Summary:
Australian 3-Year & 10-Year Bond Yields and Spread
- Trend Overview: From mid-2019 to early 2025, both the 3-year and 10-year yields have generally trended upward, reflecting tightening monetary conditions and inflationary pressures.
- Spread Behavior: The spread between the 10-year and 3-year yields has remained mostly positive, fluctuating between 0.2% and 1.6%. This suggests a normal yield curve, indicating investor expectations of long-term growth and moderate inflation.
- Recent Movement: In late 2024 and early 2025, the spread narrows slightly, hinting at a potential shift in sentiment—possibly due to expectations of rate cuts or slowing economic momentum.
Figure 1: Australia 3 and 10-year Bond Yield Spread

U.S. 2-Year & 10-Year Bond Yields and Spread
- Trend Overview: From 2019 to mid-2023, both yields rose sharply, especially the 2-year yield, driven by aggressive Fed rate hikes.
- Inversion Signal: The spread turned negative around mid-2022 and remained inverted through 2023, with the 2-year yield exceeding the 10-year yield by up to 1.5%. This yield curve inversion is a classic recession signal, reflecting short-term rate pressures and long-term growth concerns.

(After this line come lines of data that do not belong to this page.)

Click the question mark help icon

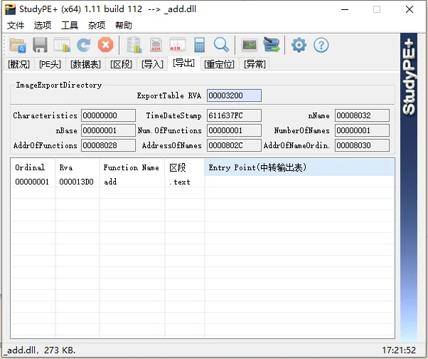pyautogui.click(x=321, y=45)
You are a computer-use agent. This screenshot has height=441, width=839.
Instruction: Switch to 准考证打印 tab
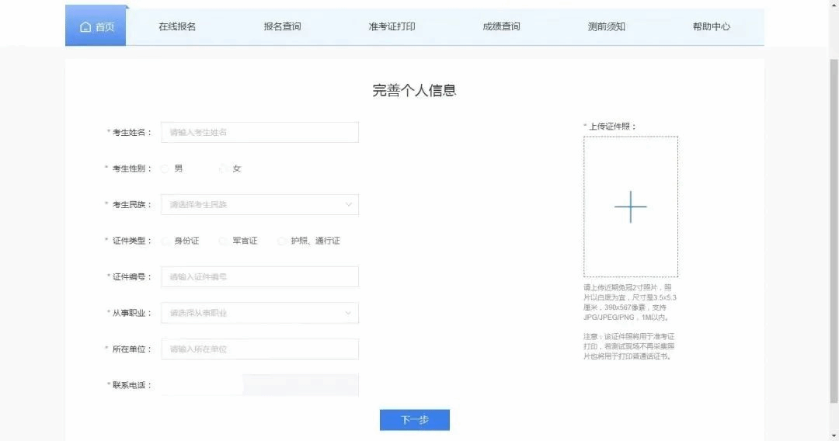(x=392, y=26)
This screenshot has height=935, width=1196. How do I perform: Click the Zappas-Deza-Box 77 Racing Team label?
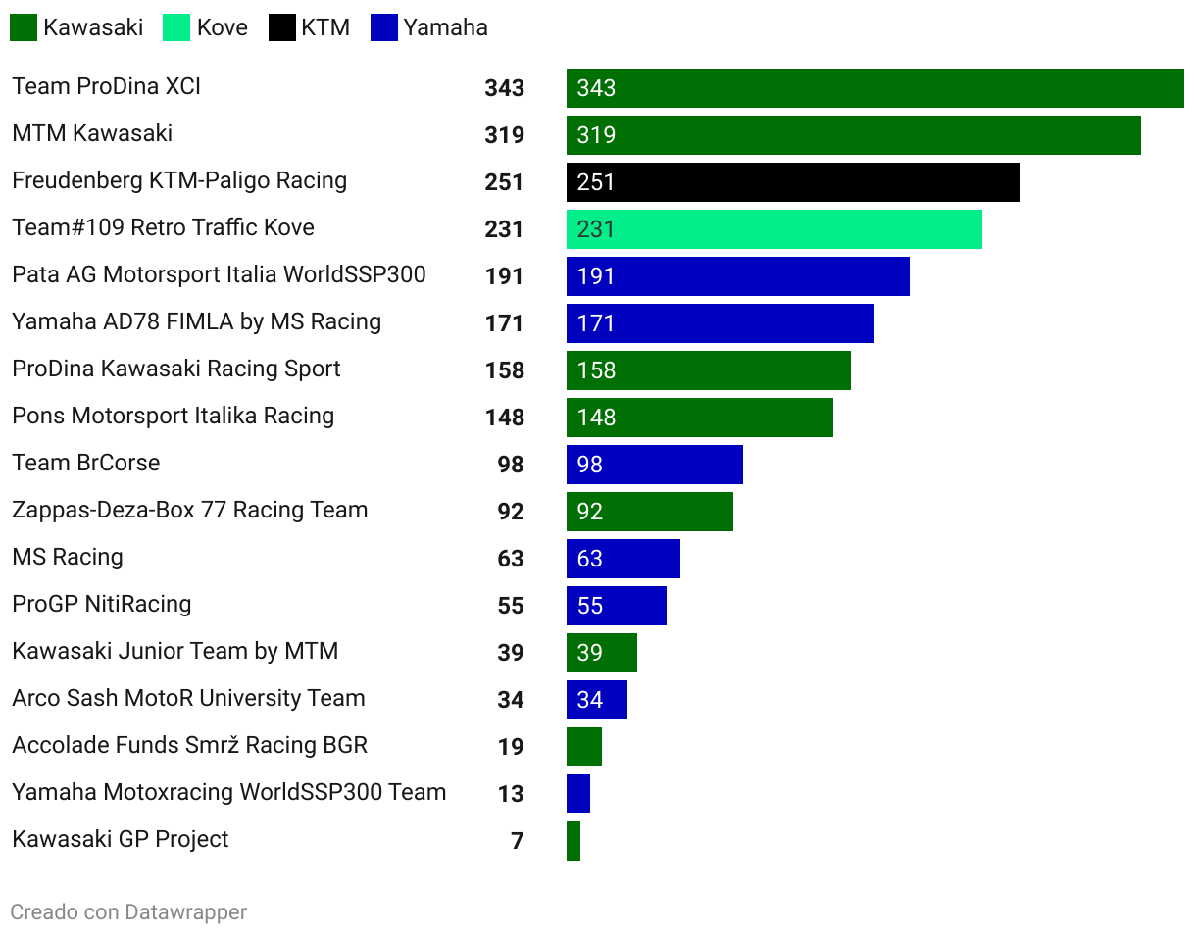coord(189,510)
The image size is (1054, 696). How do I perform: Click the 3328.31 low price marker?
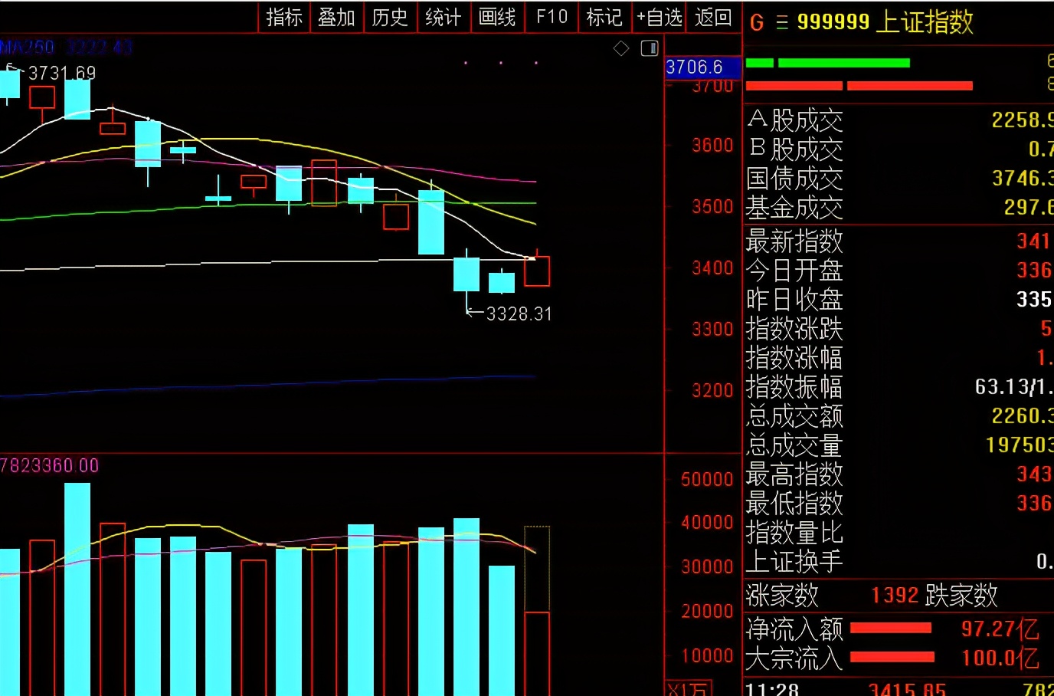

- Market Implication: The persistent inversion underscores investor anxiety about economic slowdown, aligning with tightening credit conditions and softening macro indicators.
Figure 2: US 2 and 10-year Bond Spread

Strategic Takeaways
- Australia: The curve remains upward-sloping, suggesting resilience and a more measured policy stance. Investors may interpret this as a signal of stable long-term growth expectations.
- United States: The inversion is more pronounced and prolonged, reinforcing recessionary concerns and a potential pivot in Fed policy.